__EXERCISE DESCRIPTION__. Lines of the data that contain the word "Cookies" are the ones to copy.

__INFORMATION SHOWN__.

=== Begin Enclosure ===

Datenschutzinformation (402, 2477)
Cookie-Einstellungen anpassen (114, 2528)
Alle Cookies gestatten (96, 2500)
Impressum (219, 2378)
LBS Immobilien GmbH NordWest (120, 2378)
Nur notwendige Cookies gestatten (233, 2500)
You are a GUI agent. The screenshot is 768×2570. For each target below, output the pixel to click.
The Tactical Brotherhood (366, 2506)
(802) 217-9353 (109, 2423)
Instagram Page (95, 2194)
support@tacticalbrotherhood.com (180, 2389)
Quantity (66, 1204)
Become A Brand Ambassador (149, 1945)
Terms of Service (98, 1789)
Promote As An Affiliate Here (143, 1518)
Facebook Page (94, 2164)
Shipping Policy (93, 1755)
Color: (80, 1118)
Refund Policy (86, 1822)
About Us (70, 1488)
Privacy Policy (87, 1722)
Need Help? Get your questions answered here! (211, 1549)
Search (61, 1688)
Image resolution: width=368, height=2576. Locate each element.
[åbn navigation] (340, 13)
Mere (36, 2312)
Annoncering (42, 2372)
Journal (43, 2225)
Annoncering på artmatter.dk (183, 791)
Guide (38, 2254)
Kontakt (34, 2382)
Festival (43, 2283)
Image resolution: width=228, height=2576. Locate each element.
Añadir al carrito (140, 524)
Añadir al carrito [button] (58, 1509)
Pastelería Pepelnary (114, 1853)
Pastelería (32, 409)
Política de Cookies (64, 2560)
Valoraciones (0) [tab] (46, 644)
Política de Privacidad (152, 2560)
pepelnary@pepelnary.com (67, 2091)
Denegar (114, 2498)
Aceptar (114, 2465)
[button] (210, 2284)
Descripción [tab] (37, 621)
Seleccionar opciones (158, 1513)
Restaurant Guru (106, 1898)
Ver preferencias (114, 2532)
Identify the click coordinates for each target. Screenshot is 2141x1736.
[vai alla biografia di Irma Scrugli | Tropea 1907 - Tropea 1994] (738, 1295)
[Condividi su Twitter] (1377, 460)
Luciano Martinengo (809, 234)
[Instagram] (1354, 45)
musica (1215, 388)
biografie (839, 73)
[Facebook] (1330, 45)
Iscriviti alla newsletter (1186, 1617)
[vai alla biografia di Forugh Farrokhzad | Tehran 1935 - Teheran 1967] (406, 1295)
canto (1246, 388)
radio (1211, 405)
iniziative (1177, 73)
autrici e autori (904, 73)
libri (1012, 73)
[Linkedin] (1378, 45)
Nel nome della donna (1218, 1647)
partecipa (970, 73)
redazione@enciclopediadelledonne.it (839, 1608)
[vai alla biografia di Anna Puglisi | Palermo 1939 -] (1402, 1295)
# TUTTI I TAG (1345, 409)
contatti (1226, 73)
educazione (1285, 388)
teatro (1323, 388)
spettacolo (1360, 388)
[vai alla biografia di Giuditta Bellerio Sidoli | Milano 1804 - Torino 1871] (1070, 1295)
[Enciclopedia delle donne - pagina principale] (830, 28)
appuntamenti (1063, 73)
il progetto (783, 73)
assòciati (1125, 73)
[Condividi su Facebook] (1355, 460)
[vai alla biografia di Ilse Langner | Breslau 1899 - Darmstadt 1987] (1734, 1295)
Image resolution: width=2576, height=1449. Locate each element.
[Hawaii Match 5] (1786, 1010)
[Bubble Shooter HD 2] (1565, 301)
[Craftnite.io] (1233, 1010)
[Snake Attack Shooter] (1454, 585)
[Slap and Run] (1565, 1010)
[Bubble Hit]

=== End Enclosure ===

__RESPONSE FOR THIS EXERCISE__.
Alle Cookies gestatten (96, 2500)
Nur notwendige Cookies gestatten (233, 2500)
Política de Cookies (64, 2560)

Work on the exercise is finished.